Abstract
Myoclonus dystonia (DYT11) is a movement disorder caused by loss-of-function mutations in SGCE and characterized by involuntary jerking and dystonia that frequently improve after drinking alcohol. Existing transgenic mouse models of DYT11 exhibit only mild motor symptoms, possibly due to rodent-specific developmental compensation mechanisms, which have limited the study of neural mechanisms underlying DYT11. To circumvent potential compensation, we used short hairpin RNA (shRNA) to acutely knock down Sgce in the adult mouse and found that this approach produced dystonia and repetitive, myoclonic-like, jerking movements in mice that improved after administration of ethanol. Acute knockdown of Sgce in the cerebellum, but not the basal ganglia, produced motor symptoms, likely due to aberrant cerebellar activity. The acute knockdown model described here reproduces the salient features of DYT11 and provides a platform to study the mechanisms underlying symptoms of the disorder, and to explore potential therapeutic options.
Highlights
Dystonia is a hyperkinetic movement disorder characterized by involuntary co-contraction of agonist and antagonist muscles resulting in abnormal, repetitive movements and pulled or twisted postures that cause varying degrees of disability and pain (Albanese et al, 2013)
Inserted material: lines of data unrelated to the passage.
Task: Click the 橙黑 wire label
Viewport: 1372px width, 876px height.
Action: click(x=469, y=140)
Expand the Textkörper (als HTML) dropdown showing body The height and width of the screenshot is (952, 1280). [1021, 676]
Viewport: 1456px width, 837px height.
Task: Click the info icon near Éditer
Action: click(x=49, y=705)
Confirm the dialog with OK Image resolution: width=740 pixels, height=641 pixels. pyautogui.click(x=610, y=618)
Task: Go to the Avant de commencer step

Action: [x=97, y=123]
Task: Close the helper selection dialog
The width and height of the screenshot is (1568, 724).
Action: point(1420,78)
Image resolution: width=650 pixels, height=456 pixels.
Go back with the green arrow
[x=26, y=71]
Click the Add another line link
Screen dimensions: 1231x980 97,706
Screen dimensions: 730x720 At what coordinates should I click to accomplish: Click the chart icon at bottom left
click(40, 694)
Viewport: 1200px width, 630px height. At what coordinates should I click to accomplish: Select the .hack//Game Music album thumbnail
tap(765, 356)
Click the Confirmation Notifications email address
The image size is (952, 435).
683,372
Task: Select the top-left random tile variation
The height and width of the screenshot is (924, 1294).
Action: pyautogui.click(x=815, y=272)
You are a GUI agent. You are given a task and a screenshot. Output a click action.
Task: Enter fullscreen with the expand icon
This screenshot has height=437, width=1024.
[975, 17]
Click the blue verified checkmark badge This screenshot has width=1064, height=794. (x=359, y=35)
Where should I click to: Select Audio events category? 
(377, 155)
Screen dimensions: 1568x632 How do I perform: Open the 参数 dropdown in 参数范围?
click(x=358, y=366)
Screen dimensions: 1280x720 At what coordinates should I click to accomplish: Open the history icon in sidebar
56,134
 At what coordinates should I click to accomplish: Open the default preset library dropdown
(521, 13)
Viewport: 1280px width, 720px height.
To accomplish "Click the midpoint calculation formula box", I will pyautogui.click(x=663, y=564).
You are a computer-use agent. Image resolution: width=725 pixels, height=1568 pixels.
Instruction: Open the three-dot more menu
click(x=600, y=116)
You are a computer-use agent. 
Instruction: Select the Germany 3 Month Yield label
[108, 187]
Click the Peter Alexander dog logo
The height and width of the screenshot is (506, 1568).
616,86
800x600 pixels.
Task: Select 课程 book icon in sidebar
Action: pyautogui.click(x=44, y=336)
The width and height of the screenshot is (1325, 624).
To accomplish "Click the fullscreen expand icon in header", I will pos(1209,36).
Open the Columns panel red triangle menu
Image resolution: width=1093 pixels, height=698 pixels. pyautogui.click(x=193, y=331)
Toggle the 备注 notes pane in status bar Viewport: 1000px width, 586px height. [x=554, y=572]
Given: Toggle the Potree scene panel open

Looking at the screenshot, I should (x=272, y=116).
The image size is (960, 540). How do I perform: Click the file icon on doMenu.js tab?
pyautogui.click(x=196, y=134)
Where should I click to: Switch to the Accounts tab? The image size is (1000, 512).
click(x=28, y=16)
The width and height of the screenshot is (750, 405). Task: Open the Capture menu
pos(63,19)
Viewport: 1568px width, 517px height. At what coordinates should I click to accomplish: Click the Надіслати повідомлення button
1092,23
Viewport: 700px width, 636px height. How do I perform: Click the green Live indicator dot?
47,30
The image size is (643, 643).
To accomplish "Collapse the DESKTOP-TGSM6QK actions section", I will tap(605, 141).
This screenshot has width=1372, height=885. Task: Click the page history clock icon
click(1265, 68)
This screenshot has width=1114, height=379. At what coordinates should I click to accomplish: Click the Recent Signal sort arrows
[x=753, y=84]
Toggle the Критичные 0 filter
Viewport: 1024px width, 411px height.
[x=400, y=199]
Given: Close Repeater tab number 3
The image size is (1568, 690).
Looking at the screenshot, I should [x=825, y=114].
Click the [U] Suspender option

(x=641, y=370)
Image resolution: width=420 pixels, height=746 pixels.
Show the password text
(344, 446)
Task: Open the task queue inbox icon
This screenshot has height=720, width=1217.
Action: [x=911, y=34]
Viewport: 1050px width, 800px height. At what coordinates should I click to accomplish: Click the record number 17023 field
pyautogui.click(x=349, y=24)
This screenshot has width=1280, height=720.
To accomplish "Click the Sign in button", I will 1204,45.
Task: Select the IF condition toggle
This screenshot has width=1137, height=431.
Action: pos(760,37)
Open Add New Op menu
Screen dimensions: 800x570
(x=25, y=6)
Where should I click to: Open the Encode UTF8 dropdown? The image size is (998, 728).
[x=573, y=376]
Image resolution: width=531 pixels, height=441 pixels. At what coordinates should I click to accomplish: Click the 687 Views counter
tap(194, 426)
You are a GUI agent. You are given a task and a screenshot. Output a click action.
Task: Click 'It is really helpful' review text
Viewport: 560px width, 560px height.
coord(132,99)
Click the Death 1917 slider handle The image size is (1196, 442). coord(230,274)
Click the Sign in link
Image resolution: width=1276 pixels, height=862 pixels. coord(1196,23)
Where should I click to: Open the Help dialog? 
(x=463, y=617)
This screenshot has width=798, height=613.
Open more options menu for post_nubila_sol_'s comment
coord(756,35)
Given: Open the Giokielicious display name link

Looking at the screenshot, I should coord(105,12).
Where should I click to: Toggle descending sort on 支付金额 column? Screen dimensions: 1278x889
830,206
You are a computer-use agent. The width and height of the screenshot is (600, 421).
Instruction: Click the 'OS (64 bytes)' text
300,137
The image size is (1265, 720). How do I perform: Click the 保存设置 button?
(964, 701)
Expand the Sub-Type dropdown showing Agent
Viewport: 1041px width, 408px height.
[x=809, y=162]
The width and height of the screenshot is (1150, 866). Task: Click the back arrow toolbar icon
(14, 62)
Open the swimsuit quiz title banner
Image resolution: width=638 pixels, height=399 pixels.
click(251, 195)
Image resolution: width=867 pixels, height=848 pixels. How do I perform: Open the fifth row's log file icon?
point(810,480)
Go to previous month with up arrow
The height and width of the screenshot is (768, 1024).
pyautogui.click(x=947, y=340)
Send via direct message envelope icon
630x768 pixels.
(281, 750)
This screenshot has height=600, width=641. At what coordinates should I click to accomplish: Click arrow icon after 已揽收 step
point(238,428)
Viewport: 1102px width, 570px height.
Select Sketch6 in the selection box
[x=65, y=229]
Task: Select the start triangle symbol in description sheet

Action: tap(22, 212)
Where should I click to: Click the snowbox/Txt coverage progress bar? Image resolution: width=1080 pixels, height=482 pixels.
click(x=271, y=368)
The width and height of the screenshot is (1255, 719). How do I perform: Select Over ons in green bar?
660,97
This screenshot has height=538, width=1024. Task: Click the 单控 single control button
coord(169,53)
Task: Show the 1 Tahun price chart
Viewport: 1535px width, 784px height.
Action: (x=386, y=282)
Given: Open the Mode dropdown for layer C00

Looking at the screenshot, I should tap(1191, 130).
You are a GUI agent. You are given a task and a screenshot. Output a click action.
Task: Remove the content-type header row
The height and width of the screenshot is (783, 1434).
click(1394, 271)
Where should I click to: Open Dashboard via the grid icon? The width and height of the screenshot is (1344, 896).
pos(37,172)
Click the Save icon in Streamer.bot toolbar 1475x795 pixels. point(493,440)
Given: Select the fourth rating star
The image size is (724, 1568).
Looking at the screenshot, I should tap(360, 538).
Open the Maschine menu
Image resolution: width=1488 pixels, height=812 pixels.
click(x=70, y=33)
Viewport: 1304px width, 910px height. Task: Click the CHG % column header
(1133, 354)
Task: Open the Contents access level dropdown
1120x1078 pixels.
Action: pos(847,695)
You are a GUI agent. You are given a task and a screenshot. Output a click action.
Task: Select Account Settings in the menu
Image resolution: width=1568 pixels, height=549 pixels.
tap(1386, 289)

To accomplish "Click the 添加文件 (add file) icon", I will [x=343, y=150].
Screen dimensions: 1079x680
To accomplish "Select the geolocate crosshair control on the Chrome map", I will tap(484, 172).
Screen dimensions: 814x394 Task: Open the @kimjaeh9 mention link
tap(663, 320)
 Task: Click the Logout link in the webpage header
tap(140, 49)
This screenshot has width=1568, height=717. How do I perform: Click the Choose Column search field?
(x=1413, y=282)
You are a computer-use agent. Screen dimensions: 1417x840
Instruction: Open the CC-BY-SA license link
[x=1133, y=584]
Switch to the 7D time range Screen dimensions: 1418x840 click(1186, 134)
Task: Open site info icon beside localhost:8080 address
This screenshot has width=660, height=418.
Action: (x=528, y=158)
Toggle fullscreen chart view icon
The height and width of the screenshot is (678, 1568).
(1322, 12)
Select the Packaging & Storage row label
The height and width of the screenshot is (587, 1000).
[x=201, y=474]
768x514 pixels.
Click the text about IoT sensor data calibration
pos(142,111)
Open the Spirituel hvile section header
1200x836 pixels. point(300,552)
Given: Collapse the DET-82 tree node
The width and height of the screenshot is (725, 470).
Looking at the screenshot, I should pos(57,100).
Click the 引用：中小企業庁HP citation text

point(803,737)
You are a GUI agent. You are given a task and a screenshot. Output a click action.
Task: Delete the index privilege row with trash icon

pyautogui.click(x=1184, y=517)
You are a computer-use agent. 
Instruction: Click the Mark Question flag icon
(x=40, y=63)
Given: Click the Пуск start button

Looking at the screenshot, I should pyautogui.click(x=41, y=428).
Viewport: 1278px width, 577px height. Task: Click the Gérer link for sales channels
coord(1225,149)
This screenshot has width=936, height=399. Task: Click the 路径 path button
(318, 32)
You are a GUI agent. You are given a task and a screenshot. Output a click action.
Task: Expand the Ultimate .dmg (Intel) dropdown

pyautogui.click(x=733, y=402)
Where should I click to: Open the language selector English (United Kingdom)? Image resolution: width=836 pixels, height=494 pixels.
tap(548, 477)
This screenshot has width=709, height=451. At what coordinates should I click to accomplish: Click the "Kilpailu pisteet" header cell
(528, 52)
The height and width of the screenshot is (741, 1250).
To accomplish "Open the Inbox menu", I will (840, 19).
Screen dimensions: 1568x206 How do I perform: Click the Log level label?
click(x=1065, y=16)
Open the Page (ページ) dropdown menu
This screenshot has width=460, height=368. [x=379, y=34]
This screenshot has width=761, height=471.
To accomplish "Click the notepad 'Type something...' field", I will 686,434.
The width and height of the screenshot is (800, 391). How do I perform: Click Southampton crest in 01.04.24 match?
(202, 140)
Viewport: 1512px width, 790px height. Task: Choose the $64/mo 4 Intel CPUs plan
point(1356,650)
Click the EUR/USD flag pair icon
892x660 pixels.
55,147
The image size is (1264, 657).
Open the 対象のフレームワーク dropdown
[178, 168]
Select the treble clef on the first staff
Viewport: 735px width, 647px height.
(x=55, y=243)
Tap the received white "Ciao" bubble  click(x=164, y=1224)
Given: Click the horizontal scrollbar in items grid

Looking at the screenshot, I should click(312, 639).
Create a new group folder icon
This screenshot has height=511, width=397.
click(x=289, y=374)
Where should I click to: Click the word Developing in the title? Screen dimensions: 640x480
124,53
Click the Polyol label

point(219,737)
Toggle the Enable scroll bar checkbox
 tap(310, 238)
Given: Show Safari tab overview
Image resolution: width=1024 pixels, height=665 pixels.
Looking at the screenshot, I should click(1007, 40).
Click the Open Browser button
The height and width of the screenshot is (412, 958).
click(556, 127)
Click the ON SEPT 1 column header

We hypothesized that developmental compensation for genetic knockout of Sgce could account for the mild motor symptoms observed in previous mouse models of DYT11
The primary goal of this study was to test the hypothesis that acute knockdown of Sgce, the mouse homolog of the gene responsible for DYT11 in humans, in adult mice would more accurately model DYT11 by circumventing compensation that might occur in transgenic mouse models where the protein is absent throughout the development of the brain
Summary
Dystonia is a hyperkinetic movement disorder characterized by involuntary co-contraction of agonist and antagonist muscles resulting in abnormal, repetitive movements and pulled or twisted postures that cause varying degrees of disability and pain (Albanese et al, 2013). The prevalence of dystonia in the general population has been notoriously difficult to determine precisely, due to different methodologies for case classification, but a recent meta-analysis estimated that primary dystonia occurs at a rate of approximately 16 per 100,000 (Steeves et al, 2012). This is likely an underestimate, as cases frequently go undiagnosed and dystonia can be a secondary symptom in other motor disorders. Myoclonus-dystonia (DYT11) is a dominantly inherited form of dystonia caused by loss-of-function mutations in the SGCE gene, which encodes the protein epsilon sarcoglycan (ε-SG) (Zimprich et al, 2001). In DNA and RNA samples from human blood SGCE is maternally imprinted, but the imprinting pattern in the brain is unknown (Grabowski et al, 2003)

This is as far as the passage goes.